- Cover of the regular edition

Single by Luna Sea

from the album Cross
- Released: May 29, 2019
- Genre: Alternative rock
- Length: 9:00
- Label: Universal
- Songwriter: Luna Sea
- Producer: Luna Sea

Luna Sea singles chronology
| "Limit" (2016) | "Sora no Uta ~Higher and Higher~/Hisōbi" (2019) | "The Beyond" (2020) |

Music video
- "Sora no Uta ~Higher and Higher~" on YouTube "Hisōbi" on YouTube "Sample of the "Sora no Uta ~Higher and Higher~" Gundam music video" on YouTube

= Sora no Uta ~Higher and Higher~/Hisōbi =

"Sora no Uta ~Higher and Higher~/Hisōbi" (の ～Higher and Higher～/悲壮美) is the twentieth single by Japanese rock band Luna Sea, released on May 29, 2019. It is their second double A-side single and reached number 7 on the Oricon chart and number 20 on Billboards Japan Hot 100.

==Overview==
Both songs were used as opening themes for the Mobile Suit Gundam: The Origin - Advent of the Red Comet anime; "Sora no Uta ~Higher and Higher~" was used from episode one until episode four, and "Hisōbi" was used from episode five until episode eight. A fan of the Gundam franchise since childhood, lead guitarist Sugizo was in charge of all of the anime's theme songs. Ryuichi also grew up watching the franchise and said he wanted the songs' lyrics to fit the story. After discussions with the staff and Sugizo, he borrowed scripts from the show, watched videos over and over, and wrote down words that caught his attention. The vocalist recorded his parts for "Sora no Uta ~Higher and Higher~" before having surgery in January 2019 to remove adenocarcinoma of the lung, while "Hisōbi" was recorded after.

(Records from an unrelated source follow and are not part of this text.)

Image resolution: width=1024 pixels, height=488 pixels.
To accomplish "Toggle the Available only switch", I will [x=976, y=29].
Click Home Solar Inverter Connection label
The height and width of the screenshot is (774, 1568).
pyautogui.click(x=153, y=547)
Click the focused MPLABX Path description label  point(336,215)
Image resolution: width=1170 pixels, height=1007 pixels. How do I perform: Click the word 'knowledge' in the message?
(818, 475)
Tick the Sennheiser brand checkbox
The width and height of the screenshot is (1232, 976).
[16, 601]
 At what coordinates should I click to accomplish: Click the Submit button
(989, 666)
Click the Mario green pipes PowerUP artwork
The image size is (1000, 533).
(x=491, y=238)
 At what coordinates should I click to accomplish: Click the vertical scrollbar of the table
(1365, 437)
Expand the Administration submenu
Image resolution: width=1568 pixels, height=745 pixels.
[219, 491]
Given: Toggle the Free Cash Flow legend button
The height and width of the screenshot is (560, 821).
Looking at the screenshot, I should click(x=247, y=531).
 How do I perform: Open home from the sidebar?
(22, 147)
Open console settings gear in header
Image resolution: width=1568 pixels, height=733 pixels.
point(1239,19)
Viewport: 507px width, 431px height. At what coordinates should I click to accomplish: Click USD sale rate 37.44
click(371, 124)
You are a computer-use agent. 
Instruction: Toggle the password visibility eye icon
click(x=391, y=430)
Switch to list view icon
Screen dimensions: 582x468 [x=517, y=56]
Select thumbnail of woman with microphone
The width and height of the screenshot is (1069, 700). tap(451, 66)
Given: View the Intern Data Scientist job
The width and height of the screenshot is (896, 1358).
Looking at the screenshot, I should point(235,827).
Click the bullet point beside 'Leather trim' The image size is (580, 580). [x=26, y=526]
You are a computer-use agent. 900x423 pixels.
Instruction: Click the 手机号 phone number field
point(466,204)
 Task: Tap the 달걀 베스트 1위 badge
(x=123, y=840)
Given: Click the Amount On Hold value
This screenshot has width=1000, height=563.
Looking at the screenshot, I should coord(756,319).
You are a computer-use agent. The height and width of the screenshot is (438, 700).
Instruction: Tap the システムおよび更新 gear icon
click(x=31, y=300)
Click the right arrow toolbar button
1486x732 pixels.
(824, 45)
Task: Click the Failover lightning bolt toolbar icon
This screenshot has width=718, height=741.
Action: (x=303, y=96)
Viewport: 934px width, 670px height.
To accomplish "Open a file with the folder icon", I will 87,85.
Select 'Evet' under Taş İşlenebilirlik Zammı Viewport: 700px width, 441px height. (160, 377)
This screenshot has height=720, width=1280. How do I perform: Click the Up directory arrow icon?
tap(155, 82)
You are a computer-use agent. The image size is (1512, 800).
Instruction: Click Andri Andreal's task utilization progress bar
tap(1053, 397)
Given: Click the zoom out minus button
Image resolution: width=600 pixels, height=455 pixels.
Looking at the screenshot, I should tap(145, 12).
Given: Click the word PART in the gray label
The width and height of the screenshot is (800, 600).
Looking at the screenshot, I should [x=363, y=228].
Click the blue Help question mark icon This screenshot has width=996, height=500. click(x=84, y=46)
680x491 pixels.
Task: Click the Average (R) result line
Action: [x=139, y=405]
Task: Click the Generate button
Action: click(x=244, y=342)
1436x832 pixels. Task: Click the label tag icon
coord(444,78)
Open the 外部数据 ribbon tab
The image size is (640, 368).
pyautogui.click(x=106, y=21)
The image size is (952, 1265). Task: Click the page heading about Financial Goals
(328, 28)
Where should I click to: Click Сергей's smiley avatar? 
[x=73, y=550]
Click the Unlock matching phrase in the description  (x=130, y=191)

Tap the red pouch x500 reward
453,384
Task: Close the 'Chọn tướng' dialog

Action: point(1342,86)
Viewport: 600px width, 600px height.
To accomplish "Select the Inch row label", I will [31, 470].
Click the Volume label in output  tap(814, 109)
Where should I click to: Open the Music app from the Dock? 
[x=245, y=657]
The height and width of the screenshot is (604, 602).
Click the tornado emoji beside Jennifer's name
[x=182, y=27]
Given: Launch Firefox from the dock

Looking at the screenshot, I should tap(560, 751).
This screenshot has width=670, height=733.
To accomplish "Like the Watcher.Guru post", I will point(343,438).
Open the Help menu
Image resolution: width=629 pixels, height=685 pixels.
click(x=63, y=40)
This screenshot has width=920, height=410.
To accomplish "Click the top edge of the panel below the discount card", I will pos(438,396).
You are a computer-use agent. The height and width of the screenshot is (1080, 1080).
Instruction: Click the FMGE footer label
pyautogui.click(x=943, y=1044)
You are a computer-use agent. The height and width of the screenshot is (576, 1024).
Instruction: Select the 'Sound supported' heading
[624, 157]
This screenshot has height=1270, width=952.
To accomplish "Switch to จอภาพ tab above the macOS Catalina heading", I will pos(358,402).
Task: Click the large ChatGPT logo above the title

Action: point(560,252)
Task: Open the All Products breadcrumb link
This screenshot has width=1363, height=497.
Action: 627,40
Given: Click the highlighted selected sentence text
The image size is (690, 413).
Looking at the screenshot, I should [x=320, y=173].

The music video for "Sora no Uta ~Higher and Higher~" utilizes footage from the anime as its lyrics feature connections to the fictional world of Gundam. A different music video for the song using footage of the band performing it live at the Nippon Budokan was also released. The music video for "Hisōbi" features the band performing the ballad in sand dunes with footage shot via a drone by a Japanese drone racing champion.

==Release==
The single was released in three editions; a regular edition, a Limited Edition A and a Limited Edition B, each of which features a different cover. The covers of the latter two were illustrated by Yoshikazu Yasuhiko; Limited Edition A features characters from Mobile Suit Gundam: The Origin, while Limited Edition B features the members of Luna Sea. Two additional versions of the limited editions were sold exclusively via the Universal Music Store and include a T-shirt of their cover illustrations, with Limited Edition A also including a DVD of the music video for "Sora no Uta ~Higher and Higher~".

==Track listing==
All songs written and composed by Luna Sea.
1. "Sora no Uta ~Higher and Higher~" (の ～Higher and Higher～) - 5:07
Originally composed by Sugizo.
1. "Hisōbi" (悲壮美) - 4:43
Originally composed by Sugizo.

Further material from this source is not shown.